[YOUR ASSIGNMENT]: Only an exact copy of the lines from the one containing "Task: Open the settings gear icon" through the last line of the material below belongs in the answer, with no pictures.

[THE INPUT]:
------------------------
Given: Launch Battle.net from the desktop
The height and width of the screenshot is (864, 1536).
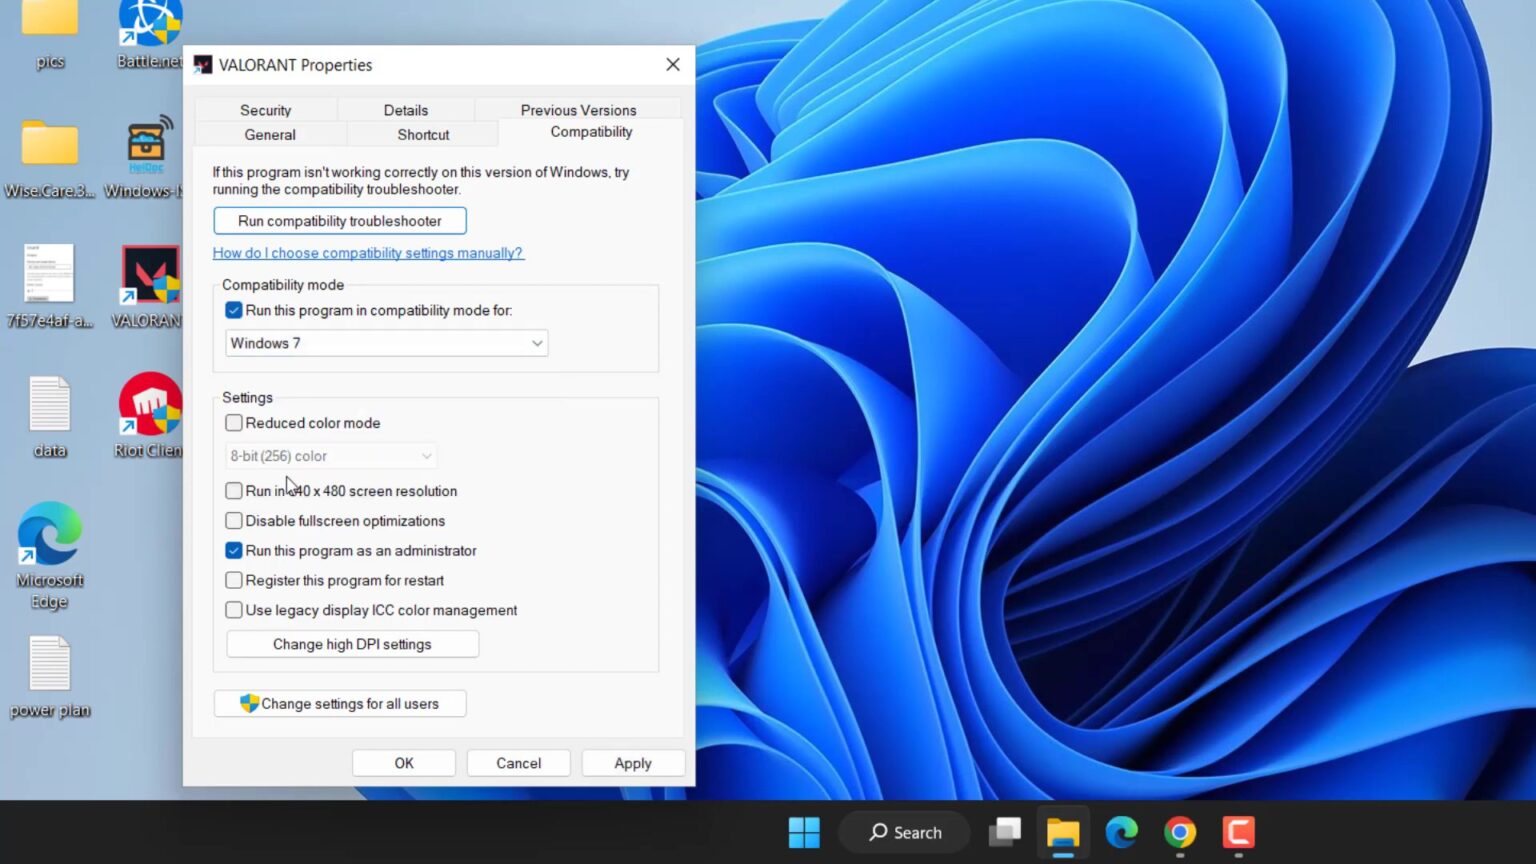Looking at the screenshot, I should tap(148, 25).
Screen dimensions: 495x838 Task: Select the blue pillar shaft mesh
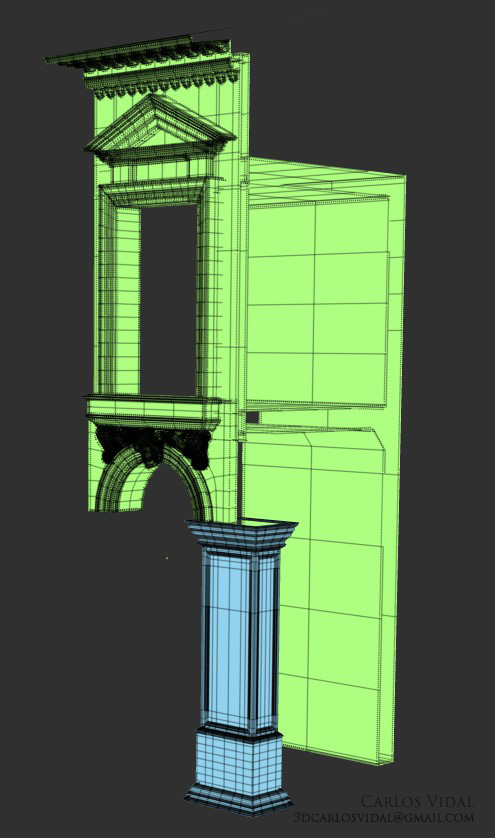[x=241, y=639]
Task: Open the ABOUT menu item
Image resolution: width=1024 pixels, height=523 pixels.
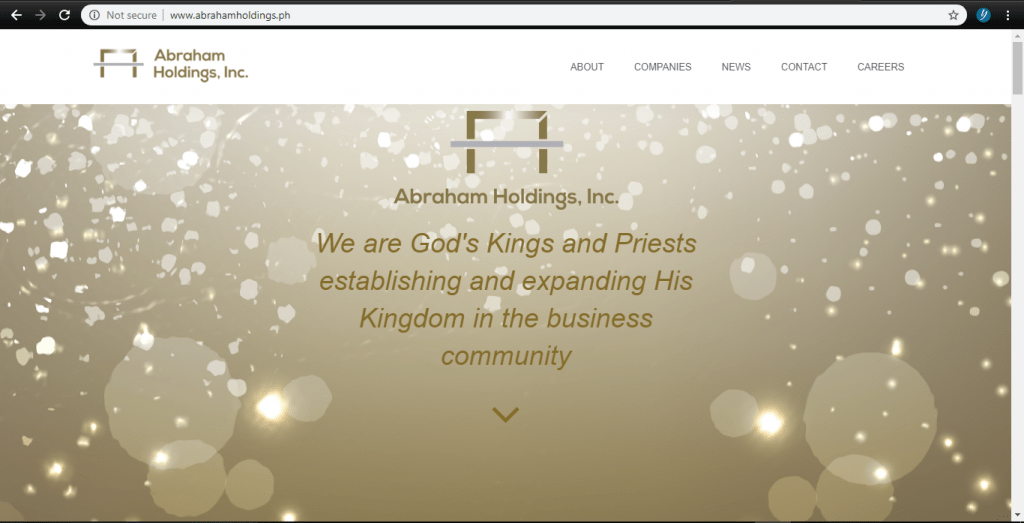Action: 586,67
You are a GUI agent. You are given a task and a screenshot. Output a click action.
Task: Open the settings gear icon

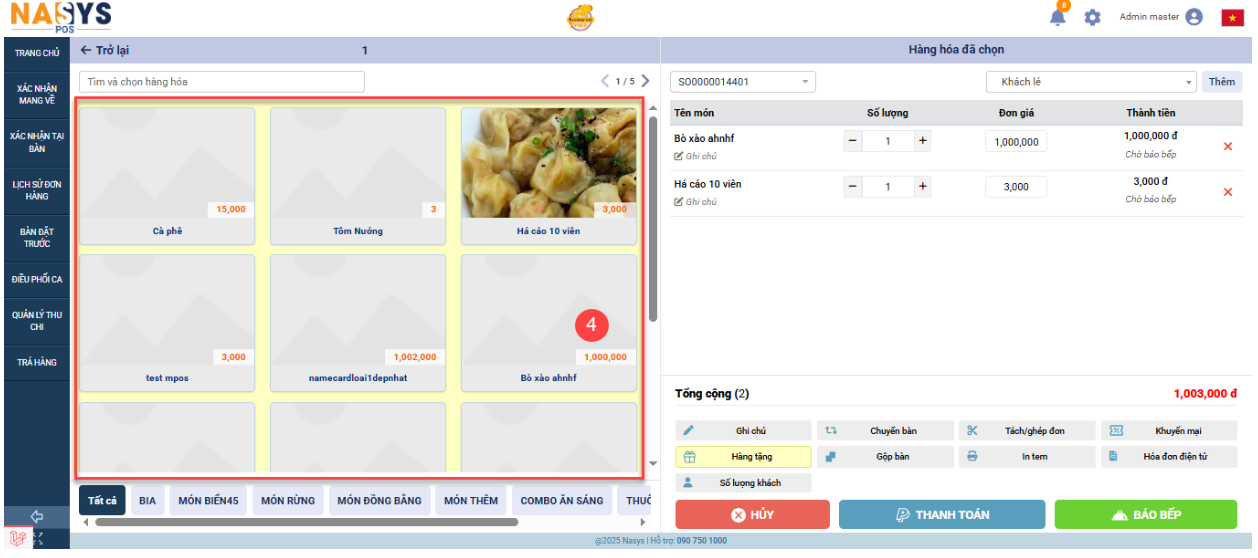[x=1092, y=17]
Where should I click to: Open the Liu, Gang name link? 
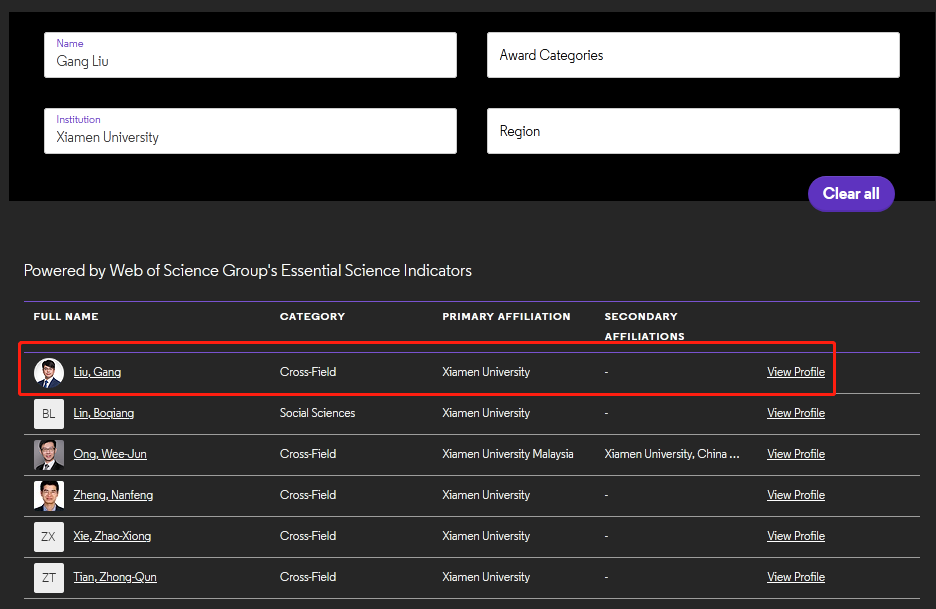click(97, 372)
------------------------
[RESULT FOR THIS EXERCISE]:
Task: Open the settings gear icon

[x=1092, y=17]
Where should I click to: Open the Liu, Gang name link? 
click(97, 372)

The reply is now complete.